> SUPPLIED ENTRIES:

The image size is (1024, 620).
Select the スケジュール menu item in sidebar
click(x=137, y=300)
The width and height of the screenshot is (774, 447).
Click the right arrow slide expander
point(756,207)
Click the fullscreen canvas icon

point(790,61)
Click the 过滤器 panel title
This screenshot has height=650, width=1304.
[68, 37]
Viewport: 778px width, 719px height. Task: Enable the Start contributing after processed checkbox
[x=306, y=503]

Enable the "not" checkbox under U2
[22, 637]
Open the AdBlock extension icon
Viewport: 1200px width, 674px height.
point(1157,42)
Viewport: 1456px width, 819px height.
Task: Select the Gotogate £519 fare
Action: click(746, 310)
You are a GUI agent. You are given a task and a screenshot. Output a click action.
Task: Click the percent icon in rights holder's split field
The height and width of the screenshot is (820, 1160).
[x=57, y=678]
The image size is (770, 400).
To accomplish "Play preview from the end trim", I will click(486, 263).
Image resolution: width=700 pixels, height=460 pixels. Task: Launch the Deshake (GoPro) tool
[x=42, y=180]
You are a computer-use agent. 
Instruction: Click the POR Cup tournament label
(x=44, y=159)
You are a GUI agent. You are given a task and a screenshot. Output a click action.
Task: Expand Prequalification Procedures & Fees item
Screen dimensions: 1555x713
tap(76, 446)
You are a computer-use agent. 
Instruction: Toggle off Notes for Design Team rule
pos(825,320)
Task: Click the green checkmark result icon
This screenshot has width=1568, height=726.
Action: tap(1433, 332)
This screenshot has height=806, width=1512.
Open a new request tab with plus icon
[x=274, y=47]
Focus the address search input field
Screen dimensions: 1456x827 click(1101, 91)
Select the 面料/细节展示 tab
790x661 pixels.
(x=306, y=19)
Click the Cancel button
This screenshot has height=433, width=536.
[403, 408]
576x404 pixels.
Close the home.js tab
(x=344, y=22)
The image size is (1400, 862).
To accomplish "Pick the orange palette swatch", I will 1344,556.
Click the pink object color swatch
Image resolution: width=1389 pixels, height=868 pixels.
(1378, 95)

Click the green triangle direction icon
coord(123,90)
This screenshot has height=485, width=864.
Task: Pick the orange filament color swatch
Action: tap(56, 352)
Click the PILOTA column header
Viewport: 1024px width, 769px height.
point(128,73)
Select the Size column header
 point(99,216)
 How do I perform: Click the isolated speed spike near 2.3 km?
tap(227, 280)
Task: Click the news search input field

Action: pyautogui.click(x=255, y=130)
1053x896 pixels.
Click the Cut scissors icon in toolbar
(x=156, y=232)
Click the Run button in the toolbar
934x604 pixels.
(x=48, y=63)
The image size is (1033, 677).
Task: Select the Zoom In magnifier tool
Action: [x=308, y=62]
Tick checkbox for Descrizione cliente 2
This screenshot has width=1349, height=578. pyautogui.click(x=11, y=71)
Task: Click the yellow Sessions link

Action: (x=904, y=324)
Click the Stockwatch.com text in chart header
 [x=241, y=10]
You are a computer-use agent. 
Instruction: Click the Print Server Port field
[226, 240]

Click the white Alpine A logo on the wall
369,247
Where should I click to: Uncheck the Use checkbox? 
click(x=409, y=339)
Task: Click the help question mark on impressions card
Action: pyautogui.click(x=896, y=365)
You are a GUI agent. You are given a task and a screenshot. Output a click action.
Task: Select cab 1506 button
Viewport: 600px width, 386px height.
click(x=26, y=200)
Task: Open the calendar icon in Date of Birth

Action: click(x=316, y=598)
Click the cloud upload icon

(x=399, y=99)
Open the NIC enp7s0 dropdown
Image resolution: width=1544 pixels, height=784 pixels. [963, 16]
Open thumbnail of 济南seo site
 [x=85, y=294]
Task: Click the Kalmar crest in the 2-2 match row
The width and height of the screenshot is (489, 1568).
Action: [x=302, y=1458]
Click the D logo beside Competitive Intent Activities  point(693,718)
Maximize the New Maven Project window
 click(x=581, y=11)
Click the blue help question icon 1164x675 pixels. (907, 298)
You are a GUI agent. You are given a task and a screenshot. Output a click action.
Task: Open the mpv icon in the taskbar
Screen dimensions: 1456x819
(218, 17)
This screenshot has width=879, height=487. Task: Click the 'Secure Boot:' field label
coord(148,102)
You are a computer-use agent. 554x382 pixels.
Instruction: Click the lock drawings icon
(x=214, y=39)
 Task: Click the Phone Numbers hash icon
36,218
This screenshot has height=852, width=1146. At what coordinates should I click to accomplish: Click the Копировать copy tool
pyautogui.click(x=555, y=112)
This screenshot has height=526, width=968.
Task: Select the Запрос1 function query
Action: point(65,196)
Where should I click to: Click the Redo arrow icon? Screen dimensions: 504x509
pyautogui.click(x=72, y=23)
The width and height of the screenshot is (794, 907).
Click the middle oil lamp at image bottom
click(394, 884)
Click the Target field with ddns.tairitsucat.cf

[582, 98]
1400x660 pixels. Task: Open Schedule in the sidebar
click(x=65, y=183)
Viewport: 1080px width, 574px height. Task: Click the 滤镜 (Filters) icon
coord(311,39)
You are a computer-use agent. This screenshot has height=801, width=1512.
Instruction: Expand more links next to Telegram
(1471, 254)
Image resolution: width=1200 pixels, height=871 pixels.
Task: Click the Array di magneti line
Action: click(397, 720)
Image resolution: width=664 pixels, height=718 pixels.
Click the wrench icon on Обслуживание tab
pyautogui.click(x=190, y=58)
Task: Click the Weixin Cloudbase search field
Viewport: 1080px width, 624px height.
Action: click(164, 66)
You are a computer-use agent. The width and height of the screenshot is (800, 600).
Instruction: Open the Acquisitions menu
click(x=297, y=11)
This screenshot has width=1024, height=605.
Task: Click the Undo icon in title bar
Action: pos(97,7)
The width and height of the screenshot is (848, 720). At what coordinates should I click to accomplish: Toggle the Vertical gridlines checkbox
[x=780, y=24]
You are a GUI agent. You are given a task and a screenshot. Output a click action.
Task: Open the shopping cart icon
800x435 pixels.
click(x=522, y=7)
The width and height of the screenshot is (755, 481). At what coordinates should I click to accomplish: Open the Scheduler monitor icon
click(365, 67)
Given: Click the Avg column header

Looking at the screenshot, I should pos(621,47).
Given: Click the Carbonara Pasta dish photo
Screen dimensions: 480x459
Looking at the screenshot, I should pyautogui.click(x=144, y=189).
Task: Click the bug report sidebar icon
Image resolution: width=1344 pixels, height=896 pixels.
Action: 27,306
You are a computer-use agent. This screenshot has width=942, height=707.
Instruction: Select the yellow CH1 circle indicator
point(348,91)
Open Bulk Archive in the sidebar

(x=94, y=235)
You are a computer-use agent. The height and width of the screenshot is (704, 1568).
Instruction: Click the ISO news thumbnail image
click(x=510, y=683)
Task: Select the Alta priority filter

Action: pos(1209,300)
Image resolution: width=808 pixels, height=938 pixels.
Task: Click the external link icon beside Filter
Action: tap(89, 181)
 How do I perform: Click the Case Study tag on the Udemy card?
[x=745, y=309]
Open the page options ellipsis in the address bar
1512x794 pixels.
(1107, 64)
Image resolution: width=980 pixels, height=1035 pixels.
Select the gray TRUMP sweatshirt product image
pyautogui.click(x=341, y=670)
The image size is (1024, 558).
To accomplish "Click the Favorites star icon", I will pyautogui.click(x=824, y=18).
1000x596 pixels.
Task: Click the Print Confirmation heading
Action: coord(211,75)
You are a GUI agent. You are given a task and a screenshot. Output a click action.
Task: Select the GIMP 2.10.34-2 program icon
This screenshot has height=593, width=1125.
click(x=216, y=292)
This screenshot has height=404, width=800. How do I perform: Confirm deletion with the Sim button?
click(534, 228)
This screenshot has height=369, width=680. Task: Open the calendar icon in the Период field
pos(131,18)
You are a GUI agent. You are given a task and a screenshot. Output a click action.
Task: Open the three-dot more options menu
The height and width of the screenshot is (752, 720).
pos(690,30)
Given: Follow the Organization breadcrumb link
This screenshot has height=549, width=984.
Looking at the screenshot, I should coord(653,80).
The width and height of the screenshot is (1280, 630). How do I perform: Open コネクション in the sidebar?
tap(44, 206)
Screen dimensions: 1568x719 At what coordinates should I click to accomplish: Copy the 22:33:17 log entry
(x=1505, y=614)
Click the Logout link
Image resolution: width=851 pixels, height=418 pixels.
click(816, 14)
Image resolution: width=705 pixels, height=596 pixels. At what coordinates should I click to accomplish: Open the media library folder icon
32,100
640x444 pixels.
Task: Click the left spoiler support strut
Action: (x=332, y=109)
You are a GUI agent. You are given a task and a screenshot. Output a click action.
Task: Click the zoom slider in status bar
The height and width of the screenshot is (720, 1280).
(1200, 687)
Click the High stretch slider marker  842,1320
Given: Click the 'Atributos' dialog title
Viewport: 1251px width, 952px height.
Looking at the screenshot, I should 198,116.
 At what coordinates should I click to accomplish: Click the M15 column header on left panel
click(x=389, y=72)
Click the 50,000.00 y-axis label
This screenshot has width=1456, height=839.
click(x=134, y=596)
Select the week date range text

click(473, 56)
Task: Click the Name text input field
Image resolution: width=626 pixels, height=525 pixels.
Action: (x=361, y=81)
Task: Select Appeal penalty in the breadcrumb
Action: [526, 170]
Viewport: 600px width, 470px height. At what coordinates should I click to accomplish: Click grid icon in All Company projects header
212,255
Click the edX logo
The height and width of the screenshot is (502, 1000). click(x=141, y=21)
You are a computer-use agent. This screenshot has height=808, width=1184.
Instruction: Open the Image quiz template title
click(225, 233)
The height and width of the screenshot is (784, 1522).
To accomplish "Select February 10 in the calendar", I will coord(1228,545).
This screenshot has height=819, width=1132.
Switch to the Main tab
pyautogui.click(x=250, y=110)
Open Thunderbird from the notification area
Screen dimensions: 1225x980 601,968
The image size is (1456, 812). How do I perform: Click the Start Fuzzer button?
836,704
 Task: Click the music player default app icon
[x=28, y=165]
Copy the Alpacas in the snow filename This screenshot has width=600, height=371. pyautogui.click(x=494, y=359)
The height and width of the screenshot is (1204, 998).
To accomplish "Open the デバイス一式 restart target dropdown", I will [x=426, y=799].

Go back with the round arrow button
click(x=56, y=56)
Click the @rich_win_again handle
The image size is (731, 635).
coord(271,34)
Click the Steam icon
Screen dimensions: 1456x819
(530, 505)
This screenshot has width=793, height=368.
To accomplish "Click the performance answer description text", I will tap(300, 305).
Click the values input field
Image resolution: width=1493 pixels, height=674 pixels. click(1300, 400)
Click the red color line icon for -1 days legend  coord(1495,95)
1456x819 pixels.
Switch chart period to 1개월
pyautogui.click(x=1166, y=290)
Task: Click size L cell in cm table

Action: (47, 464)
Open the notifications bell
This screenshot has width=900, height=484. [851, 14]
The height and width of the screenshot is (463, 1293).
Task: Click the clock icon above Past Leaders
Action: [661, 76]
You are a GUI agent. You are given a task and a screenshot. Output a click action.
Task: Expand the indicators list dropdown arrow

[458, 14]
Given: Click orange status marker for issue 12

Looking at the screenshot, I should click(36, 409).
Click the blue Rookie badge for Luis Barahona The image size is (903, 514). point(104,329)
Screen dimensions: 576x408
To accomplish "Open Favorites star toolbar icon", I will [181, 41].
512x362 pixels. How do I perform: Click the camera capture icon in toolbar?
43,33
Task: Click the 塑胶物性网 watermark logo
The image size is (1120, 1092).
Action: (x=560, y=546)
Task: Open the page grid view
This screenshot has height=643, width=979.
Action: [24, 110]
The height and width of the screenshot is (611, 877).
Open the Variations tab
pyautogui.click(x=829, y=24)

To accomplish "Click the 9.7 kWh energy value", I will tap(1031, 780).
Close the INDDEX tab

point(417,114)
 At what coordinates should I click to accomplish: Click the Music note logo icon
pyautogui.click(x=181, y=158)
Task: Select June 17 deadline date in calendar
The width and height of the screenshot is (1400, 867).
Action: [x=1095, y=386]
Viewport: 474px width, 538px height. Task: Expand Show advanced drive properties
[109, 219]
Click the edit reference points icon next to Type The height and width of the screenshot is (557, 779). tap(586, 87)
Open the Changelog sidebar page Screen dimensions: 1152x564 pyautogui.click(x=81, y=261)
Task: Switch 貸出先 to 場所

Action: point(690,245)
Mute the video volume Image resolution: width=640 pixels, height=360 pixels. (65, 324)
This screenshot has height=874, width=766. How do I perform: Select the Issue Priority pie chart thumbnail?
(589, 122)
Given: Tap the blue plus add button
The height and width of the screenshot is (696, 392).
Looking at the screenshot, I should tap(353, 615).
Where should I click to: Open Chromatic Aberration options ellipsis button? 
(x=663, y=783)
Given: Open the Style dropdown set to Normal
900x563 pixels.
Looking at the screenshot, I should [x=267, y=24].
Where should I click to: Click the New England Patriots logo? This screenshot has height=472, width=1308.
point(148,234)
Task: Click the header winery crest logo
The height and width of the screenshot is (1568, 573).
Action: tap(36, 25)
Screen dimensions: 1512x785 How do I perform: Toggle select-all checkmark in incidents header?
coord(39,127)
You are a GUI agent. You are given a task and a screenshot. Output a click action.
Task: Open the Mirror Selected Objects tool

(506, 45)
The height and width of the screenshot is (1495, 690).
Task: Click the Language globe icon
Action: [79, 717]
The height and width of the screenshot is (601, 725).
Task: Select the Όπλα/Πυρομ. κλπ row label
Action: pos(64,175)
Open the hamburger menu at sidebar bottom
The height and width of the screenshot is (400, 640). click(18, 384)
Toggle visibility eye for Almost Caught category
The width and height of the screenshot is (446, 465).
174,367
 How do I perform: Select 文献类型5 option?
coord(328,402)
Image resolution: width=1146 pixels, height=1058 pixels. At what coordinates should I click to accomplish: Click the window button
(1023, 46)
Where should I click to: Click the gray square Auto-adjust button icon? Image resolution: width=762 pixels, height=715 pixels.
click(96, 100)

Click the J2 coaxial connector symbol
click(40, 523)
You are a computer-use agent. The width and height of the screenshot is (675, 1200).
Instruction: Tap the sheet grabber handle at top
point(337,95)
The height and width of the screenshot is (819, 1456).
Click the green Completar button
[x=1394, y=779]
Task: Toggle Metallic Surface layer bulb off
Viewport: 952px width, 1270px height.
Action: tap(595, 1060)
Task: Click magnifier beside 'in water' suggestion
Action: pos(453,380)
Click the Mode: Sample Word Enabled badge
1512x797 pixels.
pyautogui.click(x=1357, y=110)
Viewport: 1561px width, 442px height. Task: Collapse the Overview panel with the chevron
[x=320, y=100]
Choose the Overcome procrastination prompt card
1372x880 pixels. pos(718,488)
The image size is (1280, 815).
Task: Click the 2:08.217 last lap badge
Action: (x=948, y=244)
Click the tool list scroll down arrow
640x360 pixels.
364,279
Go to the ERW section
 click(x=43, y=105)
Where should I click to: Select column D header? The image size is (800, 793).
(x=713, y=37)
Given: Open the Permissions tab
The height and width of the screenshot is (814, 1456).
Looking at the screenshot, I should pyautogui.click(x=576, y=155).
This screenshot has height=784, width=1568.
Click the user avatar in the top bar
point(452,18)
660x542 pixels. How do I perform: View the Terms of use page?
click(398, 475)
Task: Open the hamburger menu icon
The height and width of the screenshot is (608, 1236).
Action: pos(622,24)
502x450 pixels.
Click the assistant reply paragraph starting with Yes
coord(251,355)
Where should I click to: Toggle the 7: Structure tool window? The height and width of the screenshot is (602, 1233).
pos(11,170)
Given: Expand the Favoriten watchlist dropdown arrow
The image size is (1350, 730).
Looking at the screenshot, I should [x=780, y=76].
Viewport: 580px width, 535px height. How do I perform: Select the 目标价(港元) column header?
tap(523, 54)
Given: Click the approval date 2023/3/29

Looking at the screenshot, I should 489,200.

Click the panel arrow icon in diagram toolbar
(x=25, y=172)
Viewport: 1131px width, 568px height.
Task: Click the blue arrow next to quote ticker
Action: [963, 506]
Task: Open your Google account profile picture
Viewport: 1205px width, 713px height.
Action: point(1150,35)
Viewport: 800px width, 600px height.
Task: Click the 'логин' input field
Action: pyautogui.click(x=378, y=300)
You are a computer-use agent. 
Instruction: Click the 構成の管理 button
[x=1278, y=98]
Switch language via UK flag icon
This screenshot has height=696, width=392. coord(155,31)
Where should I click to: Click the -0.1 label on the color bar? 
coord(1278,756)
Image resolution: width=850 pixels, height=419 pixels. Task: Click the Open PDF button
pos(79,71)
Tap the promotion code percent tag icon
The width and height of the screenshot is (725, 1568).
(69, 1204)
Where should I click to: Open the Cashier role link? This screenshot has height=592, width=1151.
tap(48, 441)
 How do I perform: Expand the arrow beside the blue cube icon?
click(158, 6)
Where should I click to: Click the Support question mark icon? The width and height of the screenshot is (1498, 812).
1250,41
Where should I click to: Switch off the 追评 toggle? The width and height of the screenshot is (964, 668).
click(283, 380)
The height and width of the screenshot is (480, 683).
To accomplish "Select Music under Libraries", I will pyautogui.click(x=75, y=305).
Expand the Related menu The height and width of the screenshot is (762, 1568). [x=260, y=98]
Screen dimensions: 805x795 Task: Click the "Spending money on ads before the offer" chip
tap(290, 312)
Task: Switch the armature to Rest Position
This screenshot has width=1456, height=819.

> INSTRUCTION: Output the records starting with the line that contains "Where should I click to: Click the Support" and going on through the line that contains "tap(290, 312)" as a Markdown table. Use a Row column for the row number and an Entry column for the line, and omit blank lines.

> EXERCISE ANSWER:
| Row | Entry |
|---|---|
| 1 | Where should I click to: Click the Support question mark icon? The width and height of the screenshot is (1498, 812). |
| 2 | 1250,41 |
| 3 | Where should I click to: Switch off the 追评 toggle? The width and height of the screenshot is (964, 668). |
| 4 | click(283, 380) |
| 5 | The height and width of the screenshot is (480, 683). |
| 6 | To accomplish "Select Music under Libraries", I will pyautogui.click(x=75, y=305). |
| 7 | Expand the Related menu The height and width of the screenshot is (762, 1568). [x=260, y=98] |
| 8 | Screen dimensions: 805x795 Task: Click the "Spending money on ads before the offer" chip |
| 9 | tap(290, 312) |